Un prophète désarmé.


Comme les vrais gaullistes, il était à la fois d’hier et d’après demain.

Il disparaît alors que la crise rend à ses analyses une formidable acuité.

Depuis onze ans, on ne parlait déjà plus de son destin qu’au passé. Il lui restait une carrière : premier président, depuis 2004, d’une Cour des comptes rénovée et, grâce à lui, vraiment indépendante.

Certes, Philippe Séguin portait une part de responsabilité dans cet exil intérieur commencé en 1999 quand, deux mois à peine avant les élections européennes, il avait claqué la porte de la présidence du RPR, en même temps que démissionné de la tête de liste qu’il était censé mener avec Alain Madelin. Ses colères, proportionnelles à ses éclats de rire et à ses renoncements (en voulait- il aux autres de le pousser à bout ou à lui-même de faire ce qu’ils attendaient de lui ?), étaient alors devenues sa marque de fabrique : celle d’un électron libre aussi prompt à se révolter qu’à rentrer dans le rang,pour aussitôt prévenir que personne, jamais, n’aurait barre sur lui.

En taisant cet aspect erratique de sa personnalité – oubli somme toute normal après une disparition –, ceux qui tressent aujourd’hui des lauriers à Philippe Séguin doivent-ils pour autant faire l’impasse sur leurs propres responsabilités dans sa marginalisation politique ?

À droite, où tout le monde semble aujourd’hui l’aimer, il n’y a guère que le président de la République et le premier ministre à ne pas encourir l’éternel soupçon de l’hommage rendu par le vice à la vertu.

Enregistrements tirés d'une collection de données
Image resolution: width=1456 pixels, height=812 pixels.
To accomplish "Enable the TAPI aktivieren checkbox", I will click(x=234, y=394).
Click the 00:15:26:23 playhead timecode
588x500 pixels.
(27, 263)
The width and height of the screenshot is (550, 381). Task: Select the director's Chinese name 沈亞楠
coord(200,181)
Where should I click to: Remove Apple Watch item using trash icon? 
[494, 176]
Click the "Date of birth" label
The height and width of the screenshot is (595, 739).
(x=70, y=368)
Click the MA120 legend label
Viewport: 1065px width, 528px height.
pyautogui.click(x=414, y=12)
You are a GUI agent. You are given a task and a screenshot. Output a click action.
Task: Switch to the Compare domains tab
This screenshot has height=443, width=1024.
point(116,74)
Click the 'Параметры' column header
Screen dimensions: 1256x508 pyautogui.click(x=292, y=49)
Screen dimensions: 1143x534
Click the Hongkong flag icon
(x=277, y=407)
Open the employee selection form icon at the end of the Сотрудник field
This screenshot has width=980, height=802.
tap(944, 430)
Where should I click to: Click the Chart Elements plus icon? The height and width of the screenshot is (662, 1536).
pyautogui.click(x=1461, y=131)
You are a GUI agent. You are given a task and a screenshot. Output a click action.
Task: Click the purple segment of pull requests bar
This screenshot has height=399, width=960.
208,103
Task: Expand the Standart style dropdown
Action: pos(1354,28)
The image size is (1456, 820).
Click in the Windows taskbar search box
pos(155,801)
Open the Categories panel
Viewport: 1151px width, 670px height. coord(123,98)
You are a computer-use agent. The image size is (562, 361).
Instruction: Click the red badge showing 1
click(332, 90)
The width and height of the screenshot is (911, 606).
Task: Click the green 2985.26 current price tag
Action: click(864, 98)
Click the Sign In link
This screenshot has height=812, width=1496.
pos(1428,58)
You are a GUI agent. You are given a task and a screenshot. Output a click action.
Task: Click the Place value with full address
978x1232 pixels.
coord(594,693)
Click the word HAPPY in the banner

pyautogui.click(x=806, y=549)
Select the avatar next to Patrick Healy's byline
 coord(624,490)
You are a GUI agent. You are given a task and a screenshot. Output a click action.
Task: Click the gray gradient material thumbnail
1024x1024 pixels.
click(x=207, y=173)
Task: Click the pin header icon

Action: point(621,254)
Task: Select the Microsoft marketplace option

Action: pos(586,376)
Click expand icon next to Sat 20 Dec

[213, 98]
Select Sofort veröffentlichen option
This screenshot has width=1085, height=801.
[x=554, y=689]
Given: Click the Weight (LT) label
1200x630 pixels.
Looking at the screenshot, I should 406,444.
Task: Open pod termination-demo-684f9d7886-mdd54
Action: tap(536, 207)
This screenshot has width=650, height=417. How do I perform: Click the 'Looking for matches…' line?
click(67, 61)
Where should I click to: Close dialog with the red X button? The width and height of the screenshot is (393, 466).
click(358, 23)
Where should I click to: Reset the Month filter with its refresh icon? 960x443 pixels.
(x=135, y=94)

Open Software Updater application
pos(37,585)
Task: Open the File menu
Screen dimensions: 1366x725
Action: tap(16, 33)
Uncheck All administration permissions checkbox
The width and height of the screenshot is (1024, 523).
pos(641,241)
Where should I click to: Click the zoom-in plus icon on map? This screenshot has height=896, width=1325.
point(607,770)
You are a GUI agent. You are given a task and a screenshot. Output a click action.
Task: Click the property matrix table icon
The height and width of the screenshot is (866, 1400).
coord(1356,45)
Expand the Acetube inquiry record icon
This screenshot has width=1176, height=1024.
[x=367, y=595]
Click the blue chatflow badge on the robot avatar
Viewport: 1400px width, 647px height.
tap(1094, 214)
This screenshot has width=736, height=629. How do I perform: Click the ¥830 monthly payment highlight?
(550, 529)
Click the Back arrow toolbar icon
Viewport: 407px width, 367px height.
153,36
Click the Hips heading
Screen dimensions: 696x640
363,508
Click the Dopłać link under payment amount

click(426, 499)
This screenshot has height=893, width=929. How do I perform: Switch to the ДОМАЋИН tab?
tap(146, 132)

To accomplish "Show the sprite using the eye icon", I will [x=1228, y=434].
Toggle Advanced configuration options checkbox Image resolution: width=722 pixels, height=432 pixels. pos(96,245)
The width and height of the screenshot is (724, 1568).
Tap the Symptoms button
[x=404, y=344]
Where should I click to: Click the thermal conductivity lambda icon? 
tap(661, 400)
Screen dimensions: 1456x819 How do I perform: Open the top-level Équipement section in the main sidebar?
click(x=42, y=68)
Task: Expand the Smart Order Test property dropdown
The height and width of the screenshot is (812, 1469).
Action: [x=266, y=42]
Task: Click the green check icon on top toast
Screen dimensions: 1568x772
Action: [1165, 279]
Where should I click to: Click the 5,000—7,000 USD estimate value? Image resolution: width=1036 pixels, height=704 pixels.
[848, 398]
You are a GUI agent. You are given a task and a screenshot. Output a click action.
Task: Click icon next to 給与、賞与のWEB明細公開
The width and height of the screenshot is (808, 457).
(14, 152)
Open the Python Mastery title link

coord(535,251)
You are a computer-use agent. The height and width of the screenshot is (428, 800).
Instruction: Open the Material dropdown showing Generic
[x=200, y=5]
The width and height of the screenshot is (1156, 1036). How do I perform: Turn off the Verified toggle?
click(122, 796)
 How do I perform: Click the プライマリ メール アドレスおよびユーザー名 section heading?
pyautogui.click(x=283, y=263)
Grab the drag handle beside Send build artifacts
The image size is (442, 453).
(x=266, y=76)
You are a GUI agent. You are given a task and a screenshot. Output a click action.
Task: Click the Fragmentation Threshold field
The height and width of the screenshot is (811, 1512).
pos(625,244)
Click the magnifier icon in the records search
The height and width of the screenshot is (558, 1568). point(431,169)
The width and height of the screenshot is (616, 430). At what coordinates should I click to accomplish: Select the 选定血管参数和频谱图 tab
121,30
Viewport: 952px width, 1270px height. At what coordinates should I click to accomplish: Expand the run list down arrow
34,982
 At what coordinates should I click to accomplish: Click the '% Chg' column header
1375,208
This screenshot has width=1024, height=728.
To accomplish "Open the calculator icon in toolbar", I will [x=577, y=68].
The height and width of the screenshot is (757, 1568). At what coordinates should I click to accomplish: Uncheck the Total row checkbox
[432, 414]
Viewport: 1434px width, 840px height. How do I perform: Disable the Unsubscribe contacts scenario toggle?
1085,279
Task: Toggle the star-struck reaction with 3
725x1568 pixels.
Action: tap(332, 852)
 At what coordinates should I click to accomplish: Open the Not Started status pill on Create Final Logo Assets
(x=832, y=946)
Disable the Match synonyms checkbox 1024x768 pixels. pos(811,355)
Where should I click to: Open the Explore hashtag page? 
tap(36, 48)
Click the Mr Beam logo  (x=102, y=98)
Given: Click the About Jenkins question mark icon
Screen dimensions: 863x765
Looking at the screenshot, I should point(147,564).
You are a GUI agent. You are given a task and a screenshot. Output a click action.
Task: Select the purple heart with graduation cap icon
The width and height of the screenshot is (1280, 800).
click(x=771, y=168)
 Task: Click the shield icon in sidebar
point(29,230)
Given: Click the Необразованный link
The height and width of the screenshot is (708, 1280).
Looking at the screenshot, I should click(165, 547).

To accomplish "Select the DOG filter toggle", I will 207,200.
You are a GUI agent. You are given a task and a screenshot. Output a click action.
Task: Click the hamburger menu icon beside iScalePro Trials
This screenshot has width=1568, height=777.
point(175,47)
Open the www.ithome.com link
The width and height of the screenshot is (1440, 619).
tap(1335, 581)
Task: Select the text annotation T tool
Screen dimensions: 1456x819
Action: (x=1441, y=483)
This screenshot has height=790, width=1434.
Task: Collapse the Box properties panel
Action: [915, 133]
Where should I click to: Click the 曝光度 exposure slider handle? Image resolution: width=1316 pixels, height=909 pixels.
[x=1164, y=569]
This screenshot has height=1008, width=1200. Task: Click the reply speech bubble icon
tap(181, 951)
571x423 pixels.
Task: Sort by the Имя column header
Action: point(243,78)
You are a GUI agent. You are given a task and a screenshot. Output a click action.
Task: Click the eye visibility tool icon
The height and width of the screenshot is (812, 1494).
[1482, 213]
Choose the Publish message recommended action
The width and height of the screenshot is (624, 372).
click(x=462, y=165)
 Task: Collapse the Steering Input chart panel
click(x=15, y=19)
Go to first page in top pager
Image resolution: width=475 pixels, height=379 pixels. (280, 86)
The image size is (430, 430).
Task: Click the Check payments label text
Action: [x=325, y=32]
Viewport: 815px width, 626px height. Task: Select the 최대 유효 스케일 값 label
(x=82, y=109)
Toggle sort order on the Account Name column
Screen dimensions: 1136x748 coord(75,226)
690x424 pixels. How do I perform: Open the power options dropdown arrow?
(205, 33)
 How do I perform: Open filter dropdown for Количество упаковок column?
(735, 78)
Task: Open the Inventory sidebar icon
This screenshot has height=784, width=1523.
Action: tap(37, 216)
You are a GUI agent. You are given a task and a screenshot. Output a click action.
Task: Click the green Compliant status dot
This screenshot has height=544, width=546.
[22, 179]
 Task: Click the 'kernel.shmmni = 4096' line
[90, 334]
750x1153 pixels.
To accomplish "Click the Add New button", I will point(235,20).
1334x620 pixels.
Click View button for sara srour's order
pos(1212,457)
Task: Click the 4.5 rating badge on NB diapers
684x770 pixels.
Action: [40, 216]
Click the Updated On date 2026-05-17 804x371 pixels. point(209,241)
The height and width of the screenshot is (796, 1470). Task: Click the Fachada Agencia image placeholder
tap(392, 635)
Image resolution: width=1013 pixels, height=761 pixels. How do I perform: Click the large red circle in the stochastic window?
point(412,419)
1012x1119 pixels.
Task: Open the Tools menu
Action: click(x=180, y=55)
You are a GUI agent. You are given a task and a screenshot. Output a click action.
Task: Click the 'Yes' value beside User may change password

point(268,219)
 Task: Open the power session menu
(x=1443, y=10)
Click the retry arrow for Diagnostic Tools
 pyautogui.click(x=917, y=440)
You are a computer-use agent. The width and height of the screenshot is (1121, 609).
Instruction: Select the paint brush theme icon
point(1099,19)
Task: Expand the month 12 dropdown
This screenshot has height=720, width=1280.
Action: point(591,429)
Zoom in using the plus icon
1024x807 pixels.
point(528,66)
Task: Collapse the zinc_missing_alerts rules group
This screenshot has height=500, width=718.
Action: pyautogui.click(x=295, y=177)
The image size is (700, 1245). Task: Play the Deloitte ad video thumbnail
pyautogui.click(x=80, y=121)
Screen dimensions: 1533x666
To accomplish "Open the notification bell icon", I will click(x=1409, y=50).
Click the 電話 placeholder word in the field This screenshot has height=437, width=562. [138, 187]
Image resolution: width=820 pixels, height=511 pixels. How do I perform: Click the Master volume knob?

• _EXERCICES À FAIRE_
1. Selon le texte sur Philippe Séguin, depuis quelle année présidait-il la Cour des comptes ?
2. Dans les enregistrements, reprenez tout le passage qui va de la ligne contenant « I will 207,200. » jusqu'à celle contenant « click(x=15, y=19) », en renommant « GUI agent » en « interface agent » et sans rien changer d'autre.
Le texte et les enregistrements n'ont aucun lien entre eux.

• _RÉPONSES FOURNIES_
1. Depuis 2004.

2.
To accomplish "Select the DOG filter toggle", I will 207,200.
You are a interface agent. You are given a task and a screenshot. Output a click action.
Task: Click the hamburger menu icon beside iScalePro Trials
This screenshot has width=1568, height=777.
point(175,47)
Open the www.ithome.com link
The width and height of the screenshot is (1440, 619).
tap(1335, 581)
Task: Select the text annotation T tool
Screen dimensions: 1456x819
Action: (x=1441, y=483)
This screenshot has height=790, width=1434.
Task: Collapse the Box properties panel
Action: [915, 133]
Where should I click to: Click the 曝光度 exposure slider handle? Image resolution: width=1316 pixels, height=909 pixels.
[x=1164, y=569]
This screenshot has height=1008, width=1200. Task: Click the reply speech bubble icon
tap(181, 951)
571x423 pixels.
Task: Sort by the Имя column header
Action: point(243,78)
You are a interface agent. You are given a task and a screenshot. Output a click action.
Task: Click the eye visibility tool icon
The height and width of the screenshot is (812, 1494).
[1482, 213]
Choose the Publish message recommended action
The width and height of the screenshot is (624, 372).
click(x=462, y=165)
 Task: Collapse the Steering Input chart panel
click(x=15, y=19)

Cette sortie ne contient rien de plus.